A new report released by the American Cancer Society in March 2023 shows that a diagnosis of colorectal cancer is shifting to a younger population, and the cancer is often later-stage. Of people that are newly diagnosed, 20% are under the age of 55. In addition, nearly 60% of patients are also being diagnosed with more advanced cancer. Both of these statistics are alarming.
The report has good news – the overall rate of colorectal cancer is decreasing, largely thanks to people over 50 getting colonoscopies as recommended. As a result, death rates overall have also dropped.
Rebecca Siegel, senior scientific director at the American Cancer Society and the report’s lead author, stated: “We know rates are increasing in young people, but it’s alarming to see how rapidly the whole patient population is shifting younger, despite shrinking numbers in the overall population. The trend toward more advanced disease in people of all ages is also surprising and should motivate everyone 45 and older to get screened.”
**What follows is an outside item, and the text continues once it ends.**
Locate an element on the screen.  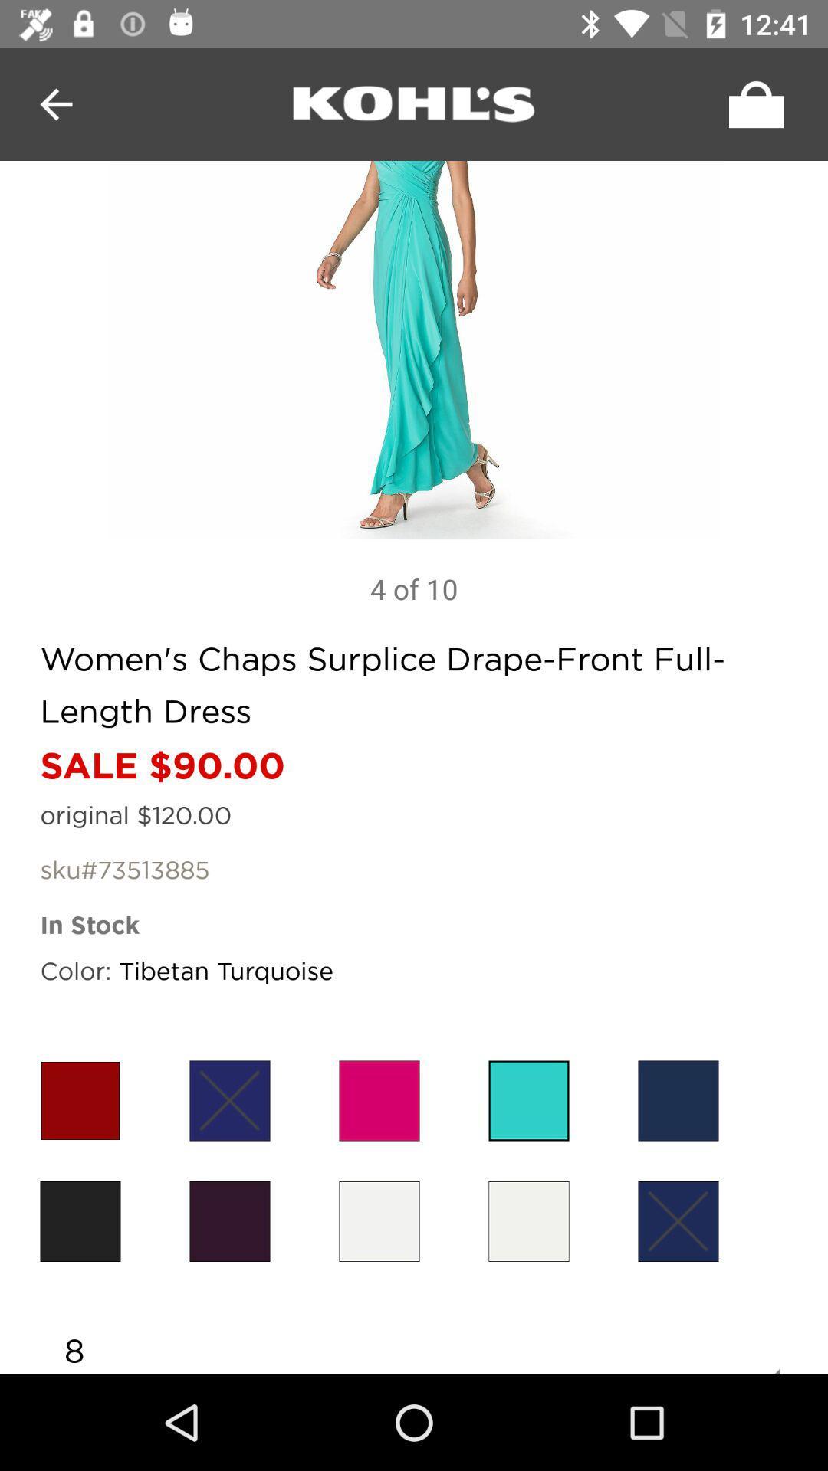
open image is located at coordinates (414, 349).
Some of the other findings of the report include the following:
- Rates of colon cancer have increased by 2 percent each year in people under 50.
- Death rates in people under 50 have increased by 1 percent each year.
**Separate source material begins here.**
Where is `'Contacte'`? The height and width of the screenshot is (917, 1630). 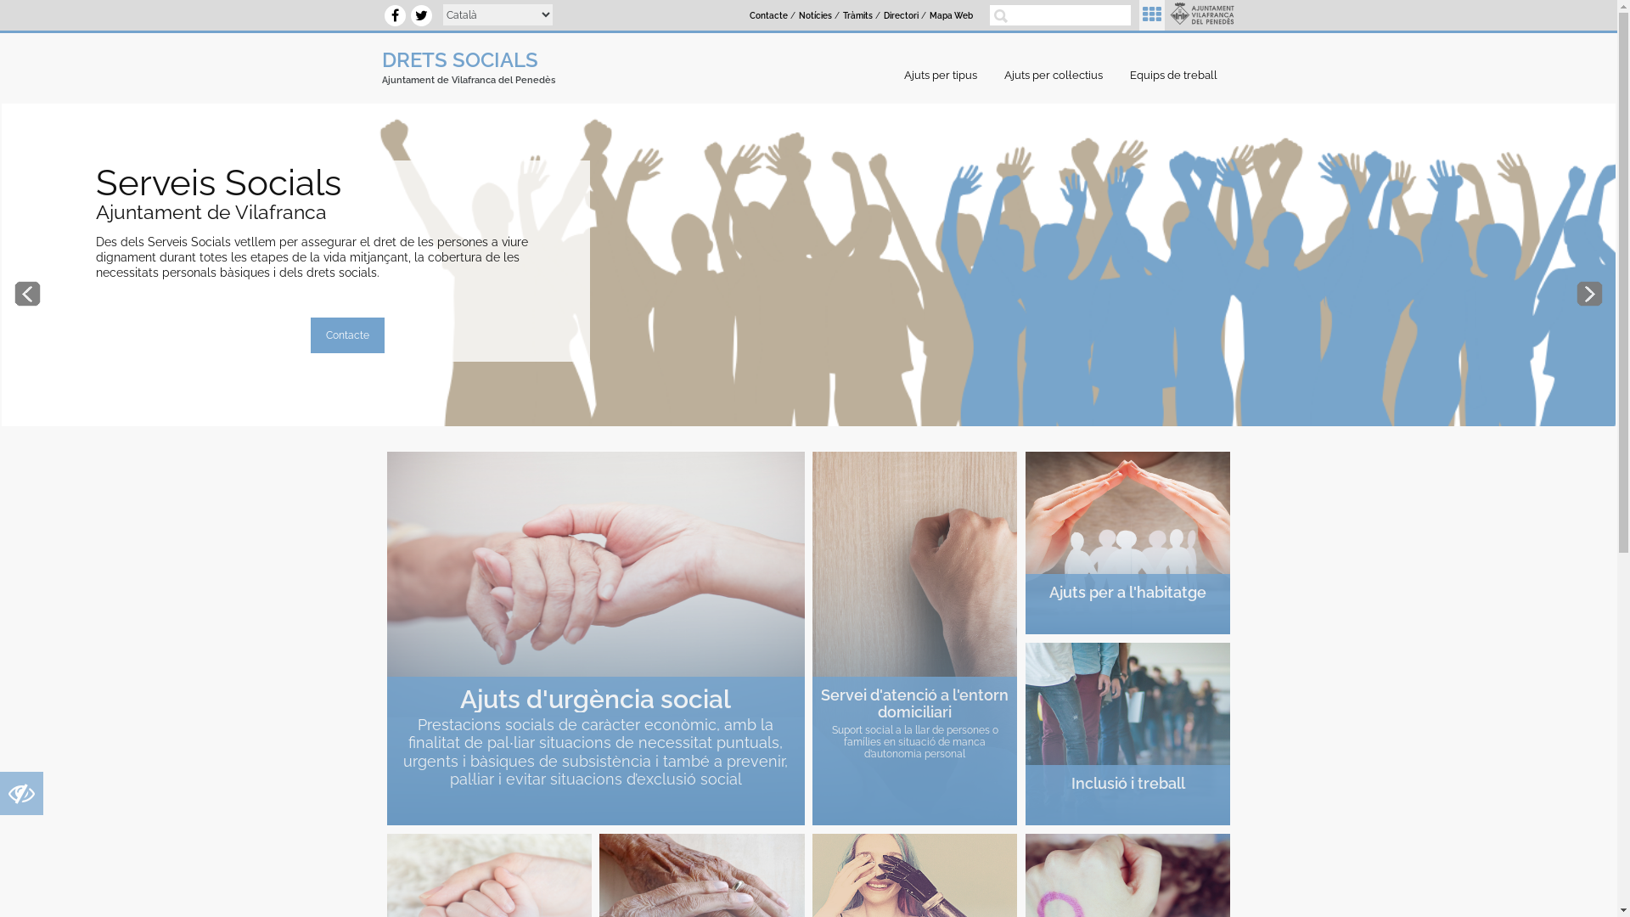
'Contacte' is located at coordinates (346, 334).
- When patients are diagnosed, more of them have cancer that has metastasized or spread beyond the colon.
- Men are at a higher risk of colorectal cancer than women.
- Indigenous Alaskans, Native Americans, and Blacks are disproportionately affected.
All these statistics show that there is much work to do to change the trends. The typical lifestyle of Americans is full of risk factors for developing colon cancer, like smoking, eating too many processed foods and not enough fiber, leading a sedentary lifestyle, or being obese. This may be one explanation as to why colon cancer rates are rising in younger people.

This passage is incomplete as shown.